WHAT NEEDS TO BE DONE:
Where the line with "Kariéra (387, 2365)" appears below, start writing out lines exactly, and finish with the line with "[menuitem] (120, 69)", which is included; write out nothing else.

** Opening LISTED ENTRIES block **

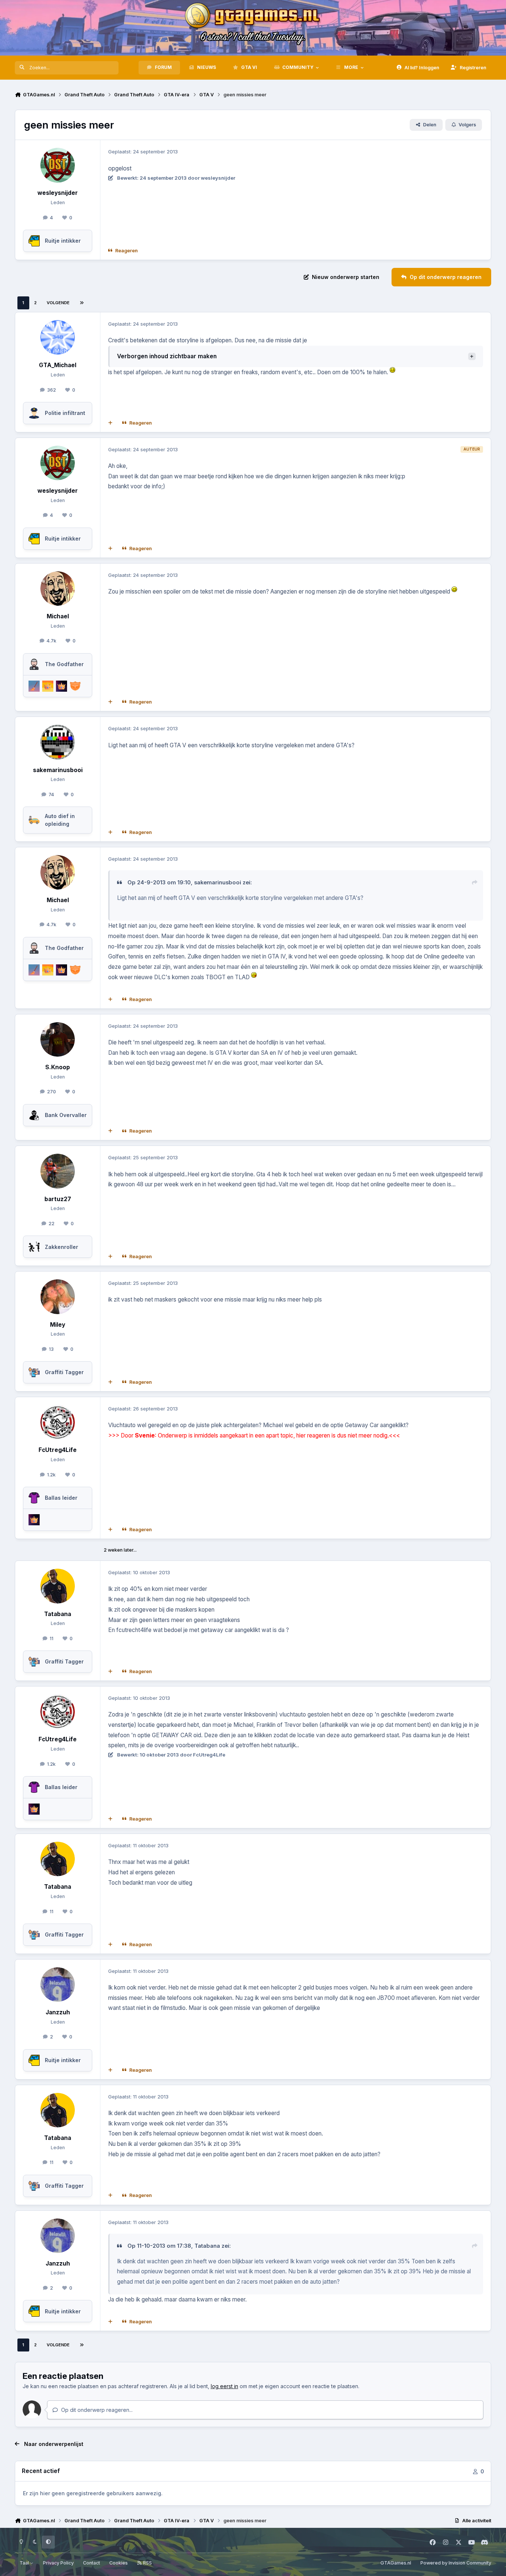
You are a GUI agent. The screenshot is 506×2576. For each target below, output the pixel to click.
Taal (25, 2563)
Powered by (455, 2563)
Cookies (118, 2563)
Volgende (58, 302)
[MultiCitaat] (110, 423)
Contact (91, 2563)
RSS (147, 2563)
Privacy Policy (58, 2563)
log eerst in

** Closing LISTED ENTRIES block **
** Opening LISTED ENTRIES block **

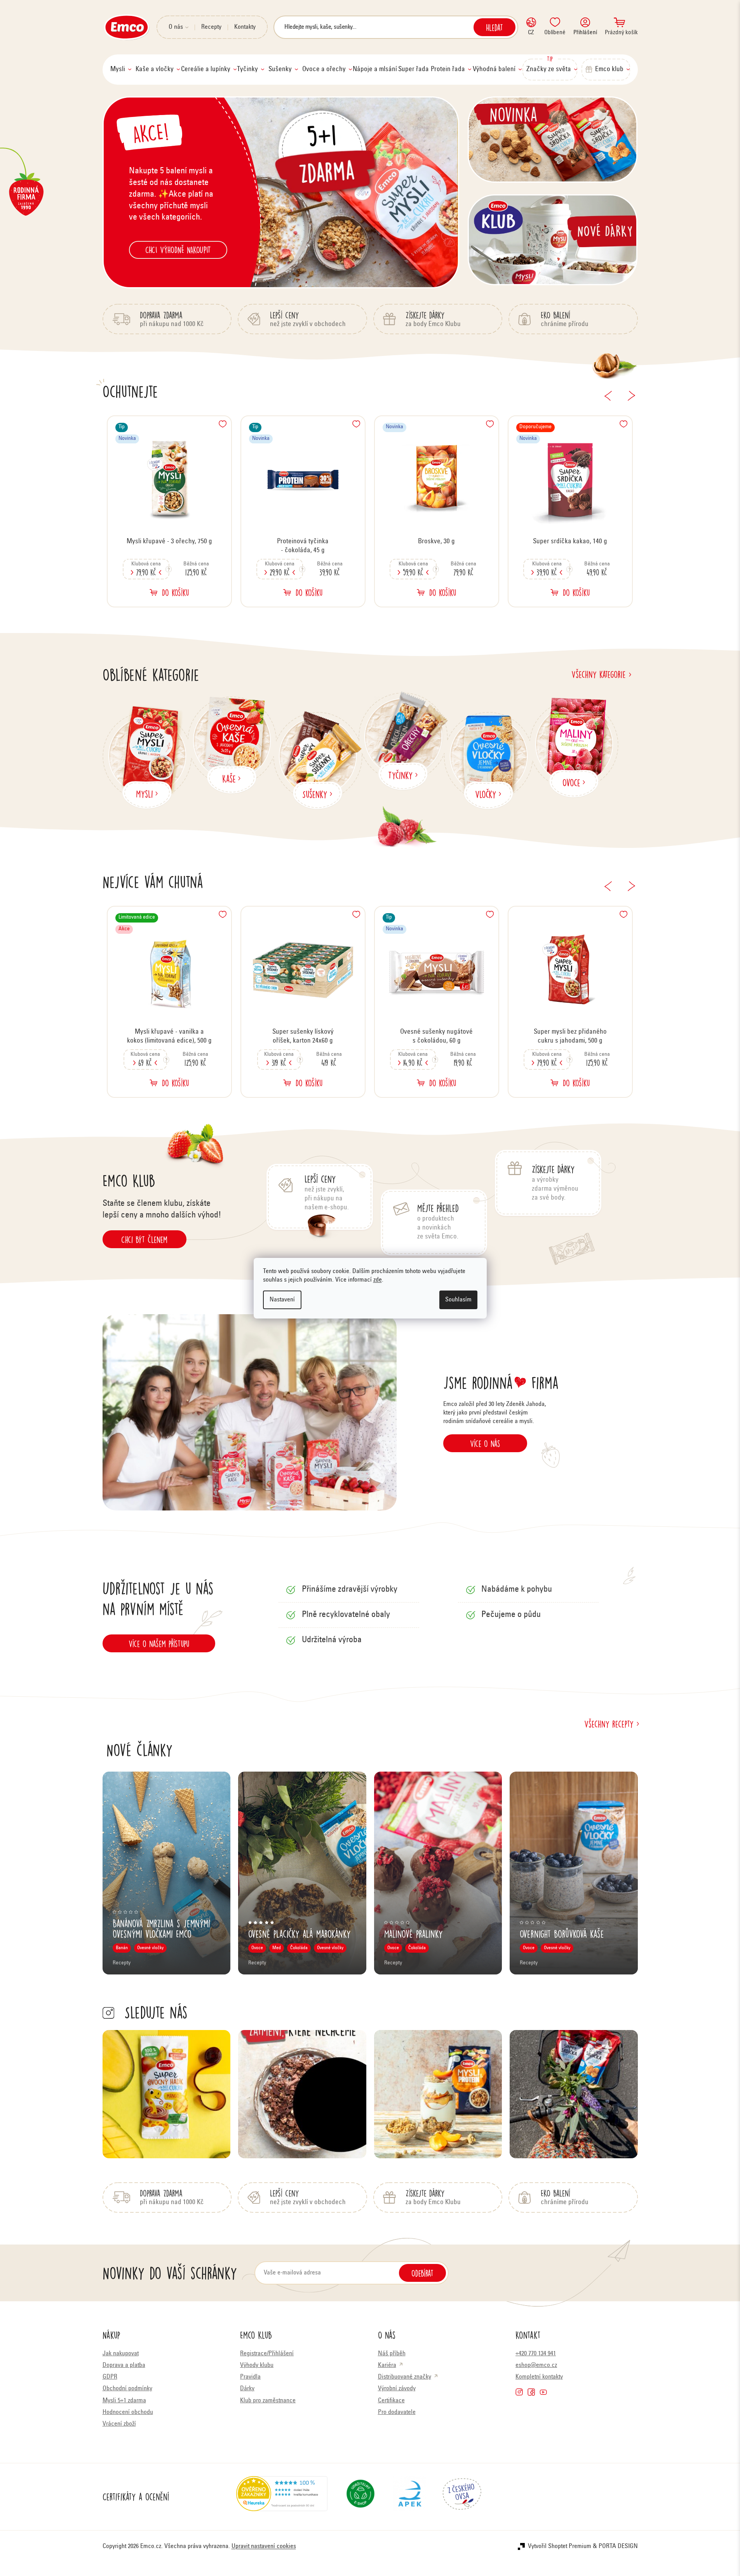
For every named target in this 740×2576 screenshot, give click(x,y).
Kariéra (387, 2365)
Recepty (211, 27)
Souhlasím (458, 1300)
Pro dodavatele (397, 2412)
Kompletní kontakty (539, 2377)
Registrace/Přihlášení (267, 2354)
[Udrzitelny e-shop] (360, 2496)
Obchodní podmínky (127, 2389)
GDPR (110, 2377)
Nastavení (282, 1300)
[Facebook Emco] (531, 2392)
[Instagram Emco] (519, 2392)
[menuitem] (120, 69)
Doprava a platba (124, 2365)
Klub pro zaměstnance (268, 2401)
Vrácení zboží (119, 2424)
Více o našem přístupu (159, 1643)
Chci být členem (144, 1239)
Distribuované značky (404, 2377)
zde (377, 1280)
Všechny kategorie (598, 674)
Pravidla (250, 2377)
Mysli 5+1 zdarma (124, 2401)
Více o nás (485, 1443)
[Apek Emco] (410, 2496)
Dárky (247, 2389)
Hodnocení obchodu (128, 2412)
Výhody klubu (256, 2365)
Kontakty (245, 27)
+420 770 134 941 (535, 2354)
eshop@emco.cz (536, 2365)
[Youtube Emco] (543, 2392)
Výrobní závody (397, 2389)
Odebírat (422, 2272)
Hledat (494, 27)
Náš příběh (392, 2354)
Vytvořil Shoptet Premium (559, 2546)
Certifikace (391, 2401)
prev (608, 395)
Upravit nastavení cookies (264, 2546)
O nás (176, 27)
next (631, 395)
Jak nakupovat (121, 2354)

** Closing LISTED ENTRIES block **
** Opening LISTED ENTRIES block **

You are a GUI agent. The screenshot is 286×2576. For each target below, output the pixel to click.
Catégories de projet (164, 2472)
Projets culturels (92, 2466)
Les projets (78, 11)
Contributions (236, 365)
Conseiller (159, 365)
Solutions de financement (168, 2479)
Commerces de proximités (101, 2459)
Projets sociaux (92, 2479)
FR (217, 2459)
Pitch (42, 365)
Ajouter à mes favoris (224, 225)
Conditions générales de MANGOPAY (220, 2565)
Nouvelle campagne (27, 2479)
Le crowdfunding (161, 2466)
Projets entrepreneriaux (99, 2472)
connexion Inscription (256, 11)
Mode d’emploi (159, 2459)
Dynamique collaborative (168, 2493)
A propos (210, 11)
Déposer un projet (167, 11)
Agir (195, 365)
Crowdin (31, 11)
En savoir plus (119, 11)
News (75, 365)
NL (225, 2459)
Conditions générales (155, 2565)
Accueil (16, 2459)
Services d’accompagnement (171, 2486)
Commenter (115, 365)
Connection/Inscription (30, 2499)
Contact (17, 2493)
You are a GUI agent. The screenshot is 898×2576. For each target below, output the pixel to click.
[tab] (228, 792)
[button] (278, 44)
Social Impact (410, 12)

** Closing LISTED ENTRIES block **

RESPONSE TO THE EXERCISE:
Kariéra (387, 2365)
Recepty (211, 27)
Souhlasím (458, 1300)
Pro dodavatele (397, 2412)
Kompletní kontakty (539, 2377)
Registrace/Přihlášení (267, 2354)
[Udrzitelny e-shop] (360, 2496)
Obchodní podmínky (127, 2389)
GDPR (110, 2377)
Nastavení (282, 1300)
[Facebook Emco] (531, 2392)
[Instagram Emco] (519, 2392)
[menuitem] (120, 69)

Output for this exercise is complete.